- Official poster
- Genre: Documentary series
- Directed by: Asif Kapadia Dawn Porter
- Presented by: Oprah Winfrey Prince Harry, Duke of Sussex
- Composer: Antônio Pinto
- Country of origin: United States
- Original language: English
- No. of episodes: 6

Production
- Executive producers: Oprah Winfrey Prince Harry, Duke of Sussex Terry Wood Catherine Cyr Alexander H. Browne Jon Kamen Dave Sirulnick Asif Kapadia Dawn Porter Kahane Cooperman
- Producer: Jen Isaacson
- Cinematography: Erik Messerschmidt
- Editor: Spencer Averick (lead)
- Running time: 47–60 minutes
- Production companies: Harpo Productions RadicalMedia

Original release
- Network: Apple TV+
- Release: May 21 – May 28, 2021

= The Me You Can't See =

2021 documentary series by Oprah Winfrey and Prince Harry, Duke of Sussex

The Me You Can't See is an American documentary series on mental health streaming on Apple TV+, and hosted by Oprah Winfrey and Prince Harry, Duke of Sussex. The series has five parts and involves notable figures such as performer Lady Gaga, actress Glenn Close and basketball player DeMar DeRozan. The Me You Can't See was released in full on May 21, 2021. A follow-up town hall-style conversation special, titled "A Path Forward", was released on the same platform on May 28, featuring participants and advisers from the main episodes.

==Episodes==

| No. | Title | Original release date |
| 1 | "Say It Out Loud" | May 21, 2021 |
| 2 | "Asking for Help" | May 21, 2021 |
| 3 | "Finding What Works" | May 21, 2021 |
| 4 | "We Need Each Other" | May 21, 2021 |
| 5 | "This Is Me" | May 21, 2021 |
Special
| 6 | "A Path Forward" | May 28, 2021 |

==Production==
In April 2019, it was announced that Harry was working as co-creator and executive producer on a documentary series about mental health together with Oprah Winfrey, which was initially set to air in 2020 on Apple TV+. It was later announced that the series would be released on May 21, 2021, under the title The Me You Can't See.

== Reception ==
On Rotten Tomatoes, the series has an approval rating of 87% based on 15 reviews. On Metacritic, it has a score of 64 out of 100, based on 9 critics, indicating "generally favorable" reviews.
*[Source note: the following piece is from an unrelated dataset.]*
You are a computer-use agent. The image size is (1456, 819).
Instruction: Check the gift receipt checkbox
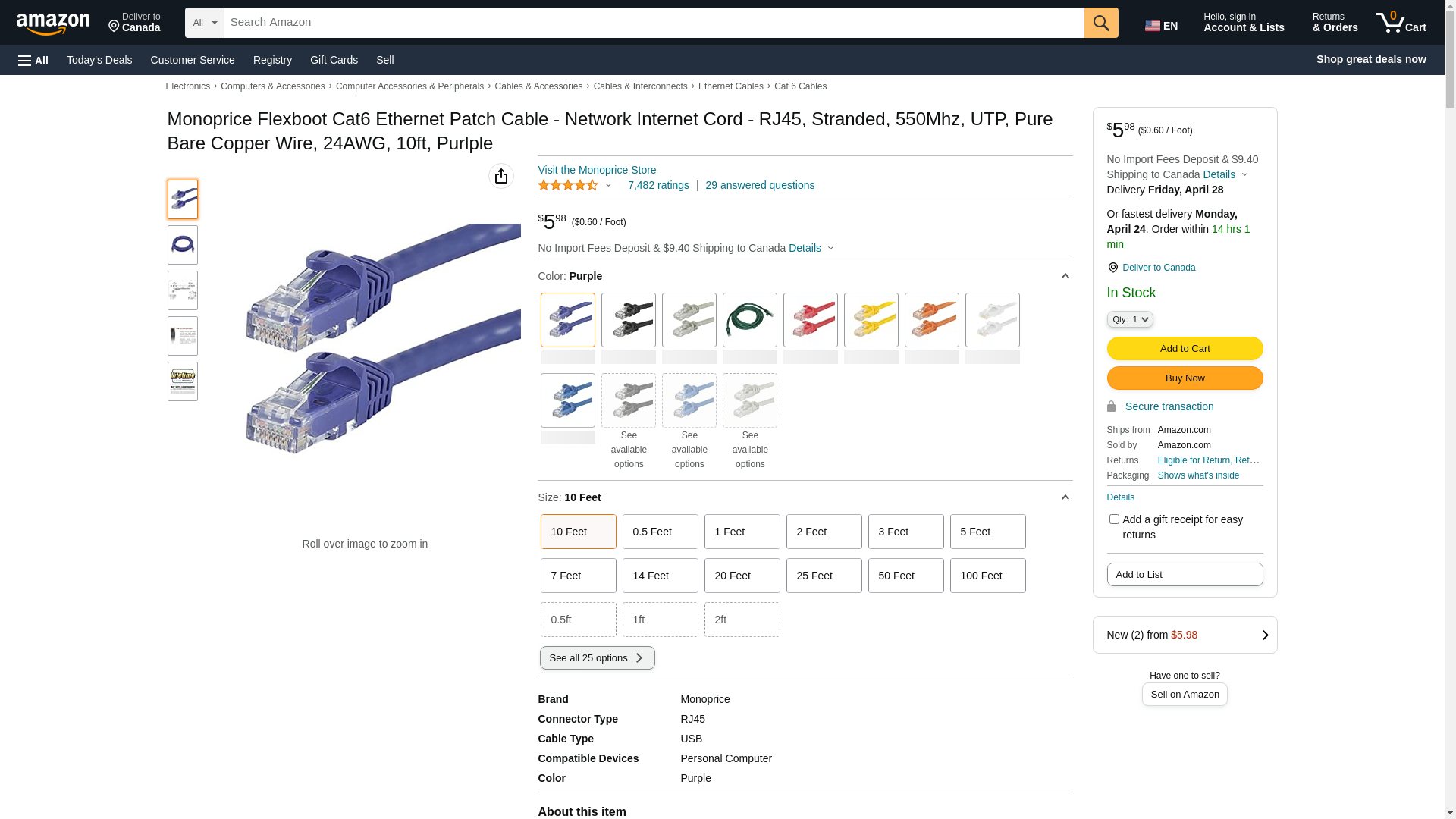[x=1114, y=519]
The series became the most-watched program worldwide since its May 21 premiere on Apple TV+. 25% new viewers joined the service after the program premiered and average weekend viewership in the UK increased by more than 40%.

In June 2021, BuzzFeed News published an article that described purported "inconsistencies and omissions" in Harry's claims during the documentary when compared to previous interviews.